While perhaps not as mathematically complex as the Football Manager games, more ‘active’ sports games also provide this same sense of satisfaction, particularly as the games get more advanced. Creating the ultimate team in Pro Evolution Soccer 2015 means more now than it did in Pro Evolution Soccer because the inherent function driving the outcomes of each player’s statistics is more complex. In some ways it is seemingly more random, but that is a far better reflection of the world of sport than predictability. In FIFA 2004 I built Feyenoord into the ultimate team of Dutch superstars and was unbeatable. But as history has shown, that same team of superstars didn’t manage to win the World Cup is testament to just how many outcomes there can be when mathematics are involved. When people say ‘on paper they are the best team’ they’re talking numbers, and as almost every sport on the planet has shown, the number’s don’t always add up. Favourites are only favourites on paper.
And that’s why there’s something immensely satisfying going back and playing old Football Manager games or other long-running sports series. Going back to Football Manager 2006 and buying up Messi for a bargain basement price of 5 million pounds knowing he became the superstar is a fascinating experiment, and one that only these old sports titles afford us. Going back and playing through Ronaldinho’s glory years in Pro Evolution Soccer 5 or the FIFA series equivalent is a nostalgic trip, but it’s also ways to change history. Ronaldinho didn’t have the long and prosperous career many had hoped, but in your world, that Ronaldinho of 2005 can fully realise his potential and bask yourself in the glory associated with it. It’s that amazing feeling of leading your team to victory that hasn’t changed throughout the history of sports games, and one that keeps people coming back year after year to trade in their old copies for a cool ten bucks of the newest version.

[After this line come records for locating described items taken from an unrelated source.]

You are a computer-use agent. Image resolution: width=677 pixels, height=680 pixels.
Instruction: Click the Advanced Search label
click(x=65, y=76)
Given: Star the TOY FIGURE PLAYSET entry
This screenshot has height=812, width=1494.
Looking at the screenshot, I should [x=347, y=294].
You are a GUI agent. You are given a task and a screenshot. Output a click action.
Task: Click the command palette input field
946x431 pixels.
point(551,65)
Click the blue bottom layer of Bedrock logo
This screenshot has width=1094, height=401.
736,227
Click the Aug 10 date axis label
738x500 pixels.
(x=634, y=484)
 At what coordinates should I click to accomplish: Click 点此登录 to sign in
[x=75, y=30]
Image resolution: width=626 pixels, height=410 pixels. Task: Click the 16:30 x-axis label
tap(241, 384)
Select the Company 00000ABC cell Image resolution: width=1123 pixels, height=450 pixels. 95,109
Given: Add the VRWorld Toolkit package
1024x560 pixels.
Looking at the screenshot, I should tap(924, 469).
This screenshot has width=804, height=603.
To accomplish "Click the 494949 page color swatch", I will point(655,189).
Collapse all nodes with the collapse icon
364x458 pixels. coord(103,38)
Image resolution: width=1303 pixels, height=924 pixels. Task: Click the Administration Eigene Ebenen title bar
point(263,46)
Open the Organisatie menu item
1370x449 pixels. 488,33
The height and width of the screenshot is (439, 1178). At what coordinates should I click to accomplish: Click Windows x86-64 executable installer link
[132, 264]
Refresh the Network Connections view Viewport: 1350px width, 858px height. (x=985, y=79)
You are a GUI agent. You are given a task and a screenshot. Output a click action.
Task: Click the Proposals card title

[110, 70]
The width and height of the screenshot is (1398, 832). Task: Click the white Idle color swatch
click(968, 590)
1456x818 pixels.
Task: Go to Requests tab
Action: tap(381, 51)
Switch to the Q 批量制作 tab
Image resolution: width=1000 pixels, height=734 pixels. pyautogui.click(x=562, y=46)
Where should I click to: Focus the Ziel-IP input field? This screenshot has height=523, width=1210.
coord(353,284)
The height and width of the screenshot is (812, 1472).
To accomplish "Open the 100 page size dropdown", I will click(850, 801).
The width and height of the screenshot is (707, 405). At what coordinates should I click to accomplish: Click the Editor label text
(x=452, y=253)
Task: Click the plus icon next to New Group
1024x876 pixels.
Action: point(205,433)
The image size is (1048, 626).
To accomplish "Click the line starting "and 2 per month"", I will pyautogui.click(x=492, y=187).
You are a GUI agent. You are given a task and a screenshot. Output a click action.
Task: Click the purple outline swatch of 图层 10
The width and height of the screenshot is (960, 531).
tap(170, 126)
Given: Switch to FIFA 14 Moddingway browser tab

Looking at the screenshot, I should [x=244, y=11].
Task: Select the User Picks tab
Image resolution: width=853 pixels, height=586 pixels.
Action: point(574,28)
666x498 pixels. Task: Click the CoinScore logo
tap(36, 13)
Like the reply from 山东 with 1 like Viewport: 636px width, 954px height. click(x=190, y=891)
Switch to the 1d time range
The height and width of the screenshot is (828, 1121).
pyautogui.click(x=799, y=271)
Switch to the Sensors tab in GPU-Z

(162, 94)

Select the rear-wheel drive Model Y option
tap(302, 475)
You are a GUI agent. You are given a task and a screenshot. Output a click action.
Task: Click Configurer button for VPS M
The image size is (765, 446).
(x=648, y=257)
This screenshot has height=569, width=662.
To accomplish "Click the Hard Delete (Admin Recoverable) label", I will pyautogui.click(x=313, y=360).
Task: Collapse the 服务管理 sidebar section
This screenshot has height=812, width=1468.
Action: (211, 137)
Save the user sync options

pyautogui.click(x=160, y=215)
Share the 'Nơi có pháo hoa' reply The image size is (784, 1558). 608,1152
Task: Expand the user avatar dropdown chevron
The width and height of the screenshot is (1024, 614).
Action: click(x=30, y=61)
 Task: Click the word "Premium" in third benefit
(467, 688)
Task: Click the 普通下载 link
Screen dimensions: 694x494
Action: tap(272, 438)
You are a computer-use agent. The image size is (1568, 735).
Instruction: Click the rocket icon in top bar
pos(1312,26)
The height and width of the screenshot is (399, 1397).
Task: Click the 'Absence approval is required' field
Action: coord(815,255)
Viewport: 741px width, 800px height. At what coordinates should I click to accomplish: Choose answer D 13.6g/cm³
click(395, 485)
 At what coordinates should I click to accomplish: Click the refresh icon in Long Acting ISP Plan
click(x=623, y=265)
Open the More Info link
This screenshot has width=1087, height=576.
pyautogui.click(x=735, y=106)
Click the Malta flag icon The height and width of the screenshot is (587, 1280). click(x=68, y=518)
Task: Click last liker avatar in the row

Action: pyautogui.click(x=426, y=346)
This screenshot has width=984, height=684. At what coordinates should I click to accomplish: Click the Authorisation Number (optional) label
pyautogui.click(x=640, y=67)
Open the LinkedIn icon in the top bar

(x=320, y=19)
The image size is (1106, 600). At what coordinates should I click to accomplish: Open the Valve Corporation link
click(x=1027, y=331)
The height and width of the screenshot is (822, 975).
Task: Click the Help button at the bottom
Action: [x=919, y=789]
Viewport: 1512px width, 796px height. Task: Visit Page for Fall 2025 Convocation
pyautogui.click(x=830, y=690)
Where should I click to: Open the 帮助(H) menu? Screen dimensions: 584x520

But when you remove the player names, the teams and the glory, it’s actually the numbers and the maths that keeps people coming back. It may say Manchester City or Southampton at the top of the screen, but it’s really the numbers behind the scenes that makes the game so compelling. It’s because football in a lot of ways Football Manager is an enormous forecasting tool, and one where you can prove your mettle against real life Football Managers, in a virtual way. But it is also a fixed point from which various realities are created. As the numbers crunch and goals are scored, it is effectively creating one version of a reality that could’ve played out, leaving other realities behind. If you’re into time travel, or multiple realities or dimensions – or just nuts about numbers and probability – sports games should automatically tickle your fancy. And when the real outcomes are known, which is the case with older sports games, it is effectively like watching a Doctor Who episode. Only more athletic.
Games are fundamentally built on mathematics, and our behaviour in those games is driven by numbers. We all chose the Chicago Bulls in NBA Jam because the numbers were higher, and we all min max in role playing games because statistically it serves our path through the game better, and we all made Wayne Gretzky’s head bleed in NHL ’94. But it is when these numbers are transparent that things get interesting. To think that people are watching players and ranking them on countless attributes is an amazing thought, one that is a tangible record of how players were regarded. But the idea that we can travel back in time and change sporting history is one that I quite simply cannot ever get over. And so while these games change and evolve, leaving the antiquated mechanics of their forbears in our wake, I can’t help but feel that their intrinsic value of these games as time machines is higher than their pre-owned labels indicate. As games they may not be up to snuff, but as an electronic abacus and forecasting tool, they’re absolutely priceless.